Go to the link I provided before to see what you are saying actually compares to reality: http://www.washingtonpost.com/blogs/wonkblog/wp/2012/12/20/choose-your-own-fiscal-cliff-adventure/
Seems to be missing a lot of the simpler cuts that could be made that aren't included in the default "fiscal cliff", unfortunately.
If you want to see what massive spending cuts do without repealing the Bush tax cuts then select extend the Bush tax cuts for low/middle and upper income people. The result is an average deficit of around 750 billion for the next decade.
What do you consider "massive spending cuts"? Well over a trillion in spending cuts could be achieved, with further tax cuts, and without so much as touching the funding of Medicare or Social Security, the end result being a surplus by 2016. Of course, that's unlikely to happen, especially since it requires the cutting of many sacred cows (The DoD, Housing, and Medicaid in particular), but it wouldn't run "an average deficit of 750 billion over the next decade".
Now let's just go crazy and imagine that democrats had complete control of the budget. We cancel the sequester entirely and extend the payroll tax holiday for a year. Then we eliminate the home mortgage interest deduction and take global warming action with a carbon tax and a gas tax. The result of this would be that we would shrink the deficit down to very small levels and erase it in 2021. Incidentally the CBO report indicated that this option would lead to a robust economic recovery in 2013 as austerity stops dragging us down. The result of all of this is that deficits are higher then if we just let the Bush tax cuts expire and did nothing more. And this is even after you've sacrificed the sacred calves like providing wounded veterans with decent health benefits.

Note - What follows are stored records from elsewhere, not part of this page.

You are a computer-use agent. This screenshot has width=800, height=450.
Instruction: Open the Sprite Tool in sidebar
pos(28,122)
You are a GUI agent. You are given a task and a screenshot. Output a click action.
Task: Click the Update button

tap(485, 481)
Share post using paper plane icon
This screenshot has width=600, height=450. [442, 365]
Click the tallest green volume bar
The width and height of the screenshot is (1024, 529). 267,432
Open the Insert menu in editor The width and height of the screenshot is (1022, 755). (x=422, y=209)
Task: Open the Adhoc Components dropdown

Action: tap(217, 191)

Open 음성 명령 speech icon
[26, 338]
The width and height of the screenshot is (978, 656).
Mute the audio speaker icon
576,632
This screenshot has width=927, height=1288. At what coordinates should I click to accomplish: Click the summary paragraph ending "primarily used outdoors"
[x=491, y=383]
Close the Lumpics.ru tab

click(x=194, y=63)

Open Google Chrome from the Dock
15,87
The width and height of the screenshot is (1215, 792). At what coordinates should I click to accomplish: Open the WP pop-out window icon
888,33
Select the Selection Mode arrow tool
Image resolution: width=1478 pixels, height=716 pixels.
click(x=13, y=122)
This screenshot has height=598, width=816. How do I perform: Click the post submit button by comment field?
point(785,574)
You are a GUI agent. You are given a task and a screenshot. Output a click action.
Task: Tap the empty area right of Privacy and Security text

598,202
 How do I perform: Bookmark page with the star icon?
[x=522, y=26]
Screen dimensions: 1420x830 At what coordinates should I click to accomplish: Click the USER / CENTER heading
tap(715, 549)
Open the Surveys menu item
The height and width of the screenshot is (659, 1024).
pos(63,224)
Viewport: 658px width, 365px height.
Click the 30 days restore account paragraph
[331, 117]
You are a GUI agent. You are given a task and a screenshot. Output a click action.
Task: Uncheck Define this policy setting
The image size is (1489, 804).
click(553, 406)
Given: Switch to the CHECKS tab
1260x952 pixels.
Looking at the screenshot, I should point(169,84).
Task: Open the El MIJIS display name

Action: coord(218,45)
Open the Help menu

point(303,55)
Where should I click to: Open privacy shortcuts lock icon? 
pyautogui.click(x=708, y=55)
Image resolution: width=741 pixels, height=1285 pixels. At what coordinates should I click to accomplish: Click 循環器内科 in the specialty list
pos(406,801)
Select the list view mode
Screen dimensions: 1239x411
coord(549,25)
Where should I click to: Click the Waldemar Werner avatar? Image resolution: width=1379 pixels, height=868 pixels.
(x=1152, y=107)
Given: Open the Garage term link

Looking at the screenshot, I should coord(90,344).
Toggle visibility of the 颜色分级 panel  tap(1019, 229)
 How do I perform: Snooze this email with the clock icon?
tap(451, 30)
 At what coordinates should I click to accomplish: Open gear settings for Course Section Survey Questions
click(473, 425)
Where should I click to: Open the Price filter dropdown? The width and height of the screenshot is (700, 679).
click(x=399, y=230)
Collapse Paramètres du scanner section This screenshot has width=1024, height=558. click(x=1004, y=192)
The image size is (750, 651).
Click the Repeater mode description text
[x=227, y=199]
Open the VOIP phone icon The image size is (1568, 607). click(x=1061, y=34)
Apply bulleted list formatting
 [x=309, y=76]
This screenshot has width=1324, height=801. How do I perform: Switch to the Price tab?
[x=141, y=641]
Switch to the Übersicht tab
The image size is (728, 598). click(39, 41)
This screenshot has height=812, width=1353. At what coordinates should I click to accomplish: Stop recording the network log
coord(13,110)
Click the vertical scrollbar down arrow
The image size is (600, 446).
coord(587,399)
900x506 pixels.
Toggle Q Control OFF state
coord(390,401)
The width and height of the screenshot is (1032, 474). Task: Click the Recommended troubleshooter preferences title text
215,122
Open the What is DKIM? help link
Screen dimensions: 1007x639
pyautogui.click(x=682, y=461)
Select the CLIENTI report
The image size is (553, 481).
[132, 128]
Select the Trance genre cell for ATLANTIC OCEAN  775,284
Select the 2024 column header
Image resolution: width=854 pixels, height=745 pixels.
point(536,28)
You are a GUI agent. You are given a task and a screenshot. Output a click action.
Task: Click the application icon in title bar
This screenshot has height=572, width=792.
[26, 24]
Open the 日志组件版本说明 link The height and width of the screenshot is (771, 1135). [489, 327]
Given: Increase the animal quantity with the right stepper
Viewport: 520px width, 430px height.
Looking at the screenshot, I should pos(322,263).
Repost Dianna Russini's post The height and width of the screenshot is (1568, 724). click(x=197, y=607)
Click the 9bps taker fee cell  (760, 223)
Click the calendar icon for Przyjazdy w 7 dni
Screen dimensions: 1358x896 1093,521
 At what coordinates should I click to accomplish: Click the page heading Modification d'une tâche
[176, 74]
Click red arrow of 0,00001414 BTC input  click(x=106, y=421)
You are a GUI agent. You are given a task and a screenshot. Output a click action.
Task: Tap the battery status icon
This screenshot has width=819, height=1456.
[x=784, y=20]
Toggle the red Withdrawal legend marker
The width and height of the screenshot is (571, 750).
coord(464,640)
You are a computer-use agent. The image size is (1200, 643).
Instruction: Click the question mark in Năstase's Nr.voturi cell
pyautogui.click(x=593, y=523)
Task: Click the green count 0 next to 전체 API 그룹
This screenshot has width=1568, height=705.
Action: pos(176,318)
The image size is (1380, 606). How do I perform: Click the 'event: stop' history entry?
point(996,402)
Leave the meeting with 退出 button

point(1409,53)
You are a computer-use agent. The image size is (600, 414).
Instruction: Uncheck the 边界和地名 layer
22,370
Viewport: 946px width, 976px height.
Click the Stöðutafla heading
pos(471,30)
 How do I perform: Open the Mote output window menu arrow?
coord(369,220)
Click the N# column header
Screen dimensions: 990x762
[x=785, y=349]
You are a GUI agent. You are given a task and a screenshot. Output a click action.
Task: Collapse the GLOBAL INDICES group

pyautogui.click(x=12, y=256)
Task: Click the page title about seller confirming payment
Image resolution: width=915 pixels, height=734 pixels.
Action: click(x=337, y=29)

This is assuming that carbon and gas taxes don't cause the companies that would otherwise pay the most to pull a Depardieu and make a break for it, or at least find ways to avoid paying it. And assuming the CBO's "robust recovery" predictions are realistic (protip: they aren't, and I'll get to that).
Then let's try the full libertarian approach... First we completely destroy Medicare, turn it over to the states, make the federal contribution max out at $5.5k a person and raise the age by another two years. Then we gut social security, raise the age two years for both partial and full benefits, lower the growth rate dramatically. Then we cut federal employee pay for both civilians and the military. Then we cut both highway and NIH funding. We're basically giving the libertarians every concrete proposal they've asked for (so none of the pie in the sky crap that can't be judged.) This would greatly increase the poverty rate, especially for old people and undermine a lot of essential government functions.
Those are some odd things to cut from first, all things considered. Especially considering that you didn't even mention the DoD cuts that would easily be the largest and first to go.
But I'm sure that the CBO is just a bunch of liberal crooks.
Nah, if 2000-2009 is of any indication, they're just unreastically optimistic. Lets see:
The "Bush Tax Cuts expire and suddenly revenue!" scenario that you're basing your argument around also assumes that (A) There is already a "robust recovery" occurring for those new revenues to come from (there isn't) and (B) This tax increase will have no effect whatsoever on the economy (see: the Laffer Curve). If you even predict mildly negative things such as a not-so-robust recovery or marginally less revenues from taxes, then the predicted deficit shoots up to several times what it was originally predicted to be. God forbid there be anything incredibly drastic, like a modest economic contraction of some kind in the next 5-10 years, because then the deficit REALLY shoots up.